O Estado de S.Paulo - 24/02
Dona Alzira está passada desde que leu no jornal essa história da exumação de Dom Pedro I (furo de reportagem, lembro a ela, do Edison Veiga e do Vitor Hugo Brandalise aqui no Estadão). Não só de Dom Pedro mas também de Dona Leopoldina e Dona Amélia, com as quais, sabemos todos, ele subiu ao altar, uma de cada vez, é claro. Só faltou sacarem da cova uma terceira Dona, Domitília de Castro, a Marquesa de Santos, com a qual o imperador andou subindo, não ao altar, mas ao nirvana carnal.

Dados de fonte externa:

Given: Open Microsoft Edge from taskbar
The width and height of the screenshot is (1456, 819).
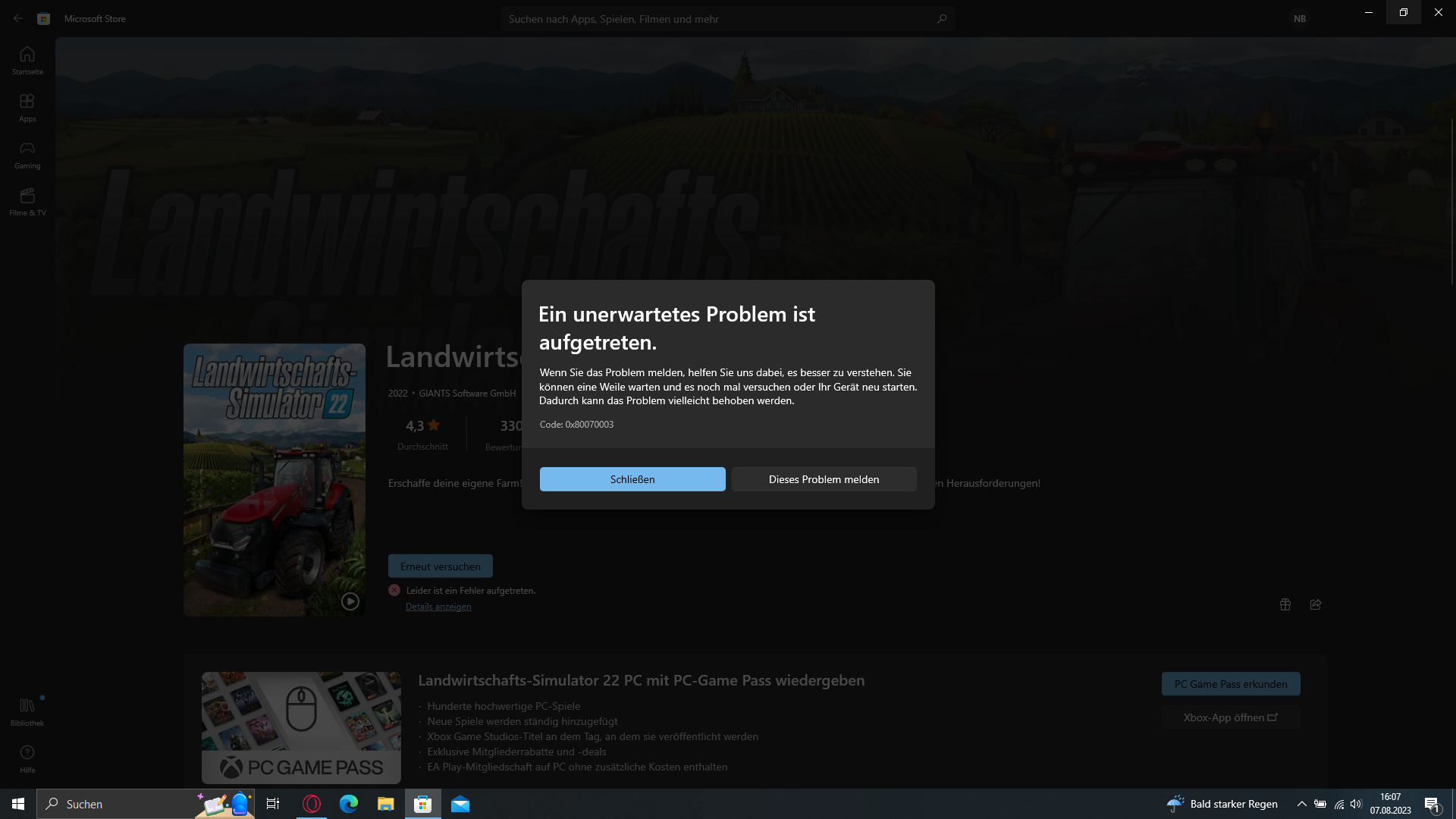Looking at the screenshot, I should click(x=349, y=804).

O que mais injuriou minha amiga foi, nas suas palavras, o desrespeito à figura de Pedro I. Entre outras grosserias, a exibição de sua imperial caveira, ainda que aparentemente os dentes estejam todos no lugar. Ah, diz ela, não precisavam ter exposto à galhofa republicana as mandíbulas hoje descarnadas por entre as quais transitou o famoso grito, às margens então plácidas do Ipiranga. Dona Alzira tampouco gostou de ver alardeada a notícia de que o imperador fraturou quatro costelas ao literalmente cair do cavalo, logo ele, um ás da equitação. E daí? Se ele jazia não em um, mas em três caixões, argumenta, um dentro do outro, qual boneca russa, era para que o deixassem em paz.
Ainda que inteiro, o esqueleto de Dom Pedro estava lastimavelmente bagunçado - segundo leu Dona Alzira, de tanto que o chacoalharam, coitado, quando o trouxeram de Lisboa, em 1972. A embalagem com os despojos teria sofrido rudes sacolejos no trajeto pelas sucessivas capitais por onde passou triunfalmente. É dessa época a paixão (um pouco mais do que cívica, chego a desconfiar) de Dona Alzira pelo imperador. Ela se lembra de ter lido no Jornal da Tarde, dias a fio, o diário de bordo de um repórter que veio junto com os ossos de Dom Pedro num navio chamado Funchal. Fernando Portela, identifico eu. Isso, diz ela, e observa: meio irreverente, o moço, além de audacioso: em plena ditadura Medici, o danado conseguiu contar nas entrelinhas que a esposa de um ministro graúdo abandonou às pressas a mesa do almoço para lançar no oceano o conteúdo de seu estômago mareado.
Quase um século e meio depois de falecer, Dom Pedro I fazia então o que se julgava ser sua última viagem - que acabaria sendo a penúltima, pois agora o sacaram de sua cripta, no Ipiranga, e na moita o levaram, noite alta, até o Hospital das Clínicas, onde cientistas o submeteram a exames, como se fosse, preconceito à parte, um paciente do SUS.
Tais exames, que no parecer de Dona Alzira raiam ao vilipêndio, revelaram coisas que ninguém precisava saber - como o fato de que Pedro I, tão grande no imaginário popular, media 1,70 metro, por aí. Mais: com exceção das abotoaduras, de ouro, os adornos de seu cadáver são de metais plebeus. Falaram até dos botões de osso da cueca do imperador!
Soube-se também que os derradeiros brincos de Dona Leopoldina têm, em vez de pedras preciosas, gemas feitas de resina. Em compensação, ressalta Dona Alzira, a ausência de fraturas veio aniquilar aleivosias segundo as quais o imperador teria jogado a mulher escada a baixo na Quinta da Boa Vista, quebrando-lhe um fêmur. Já a discreta Dona Amélia, revelou-se uma múmia: 137 anos depois de baixar à cova, seu corpo, embora enegrecido, está espantosamente bem conservado.
Mas precisava mostrar coisas assim? - revolta-se minha amiga. Para completar, nas Clínicas botaram apelidos nos defuntos: a pretexto de sigilo, permitiram-se o desplante de chamá-los de "Pedrão, "Leo" e "Melinha", e ao grupo, "Trio Parada Dura". Pelo menos providenciaram, a pedido da família imperial, um padre para rezar durante a exumação. Em latim. Poucas vezes uma língua morta terá sido tão adequada à circunstância.
Acabou-se a sem-cerimônia? Nada, desalenta-se Dona Alzira: agora estão dizendo que talvez seja possível reconstituir os rostos e até as vozes dos falecidos. Tento consolar a boa senhora: quem sabe a gente vai poder ouvir Dom Pedro gritando Independência ou Morte?